Carl Bialik, a Yalie, came up with this stat in determining a player’s dominance. The ratio is an outcome of the percentage of points that a player wins against his opponent to the percentage of points that he loses on his own serve. This ratio is a better one as it assesses a player’s game on the opponent’s serve. It also takes into consideration of a player’s performance in a game wherein he may or may not be serving. This makes a player realize that he/she needs to lay particular emphasis on understanding the importance of a love hold. It also keeps them motivated in order to stay upbeat and focused on the aim to break the opponent’s serve.
Despite being the most favored nominee in the list of factors that determine a player’s dominance, it is not 100% correct in every match. There have been matches where a player’s DR has been better than his opponent at the end of the match and yet he is the one at the losing end. Such are the proven results of the dominance ratio, that if a player loses in a situation where he has a higher DR, he is said to have won a “Lottery match.”
Ideally, the dominance ratio of a player varies in a range between 0.67-1.5. Based on the usual ideology, a dominance ratio of 1 is considered to be a positive one. A dominance ratio higher than 1.5 is even better. For example, recently at Halle, when Federer won yet another title after beating Alexander Zverev, his dominance ratio in that particular match was 2.38. The matches before the final had the following dominance ratios for Federer: 1.16,1.52,1.53,1.98. Thus, not only does the DR system analyze the dominance but it also determines by tracking the numbers as to tell how long and how consistently the player is able to dominate.

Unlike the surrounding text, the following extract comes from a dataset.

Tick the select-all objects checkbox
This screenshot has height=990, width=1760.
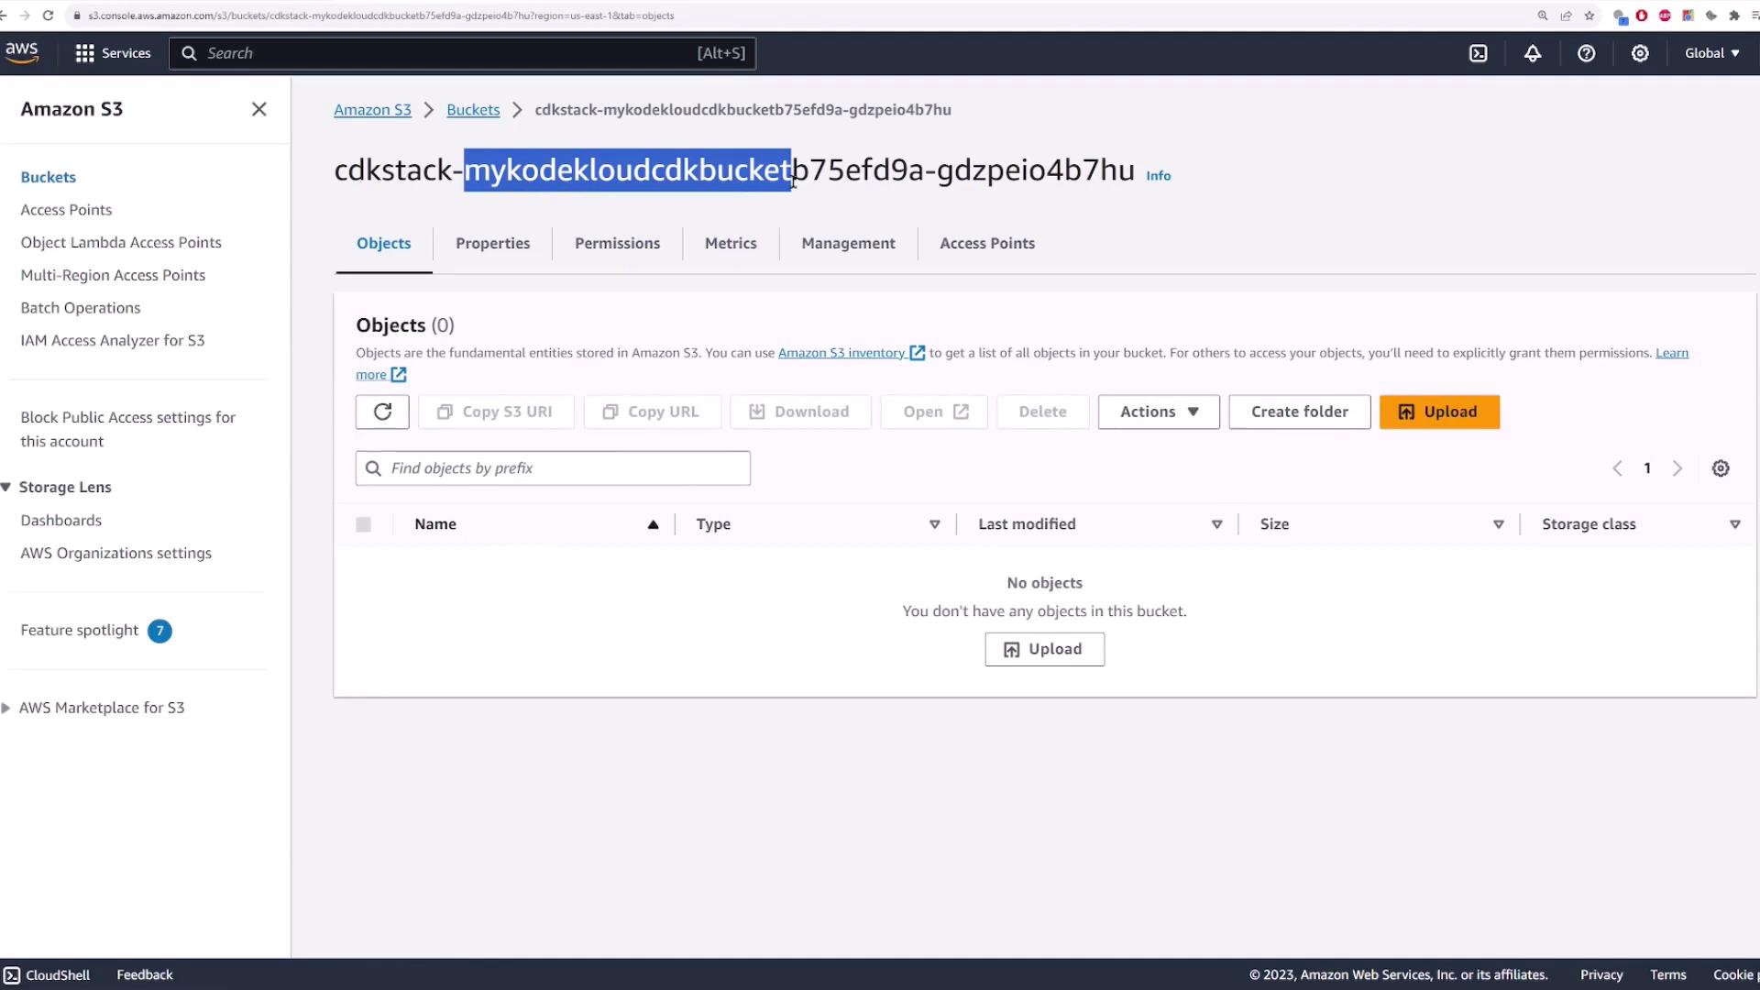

Not only does the DR help in comparing the dominance of players on tour but nowadays betters use this as a measure to stack the odds against the players. Records can be collected and the comparison of the peak performances of two players in two different time periods can also be done by dominance ratios.
Thus, tennis dominance ratio is an important tool in measuring the dominance of a player in a match, a tournament or even the turf.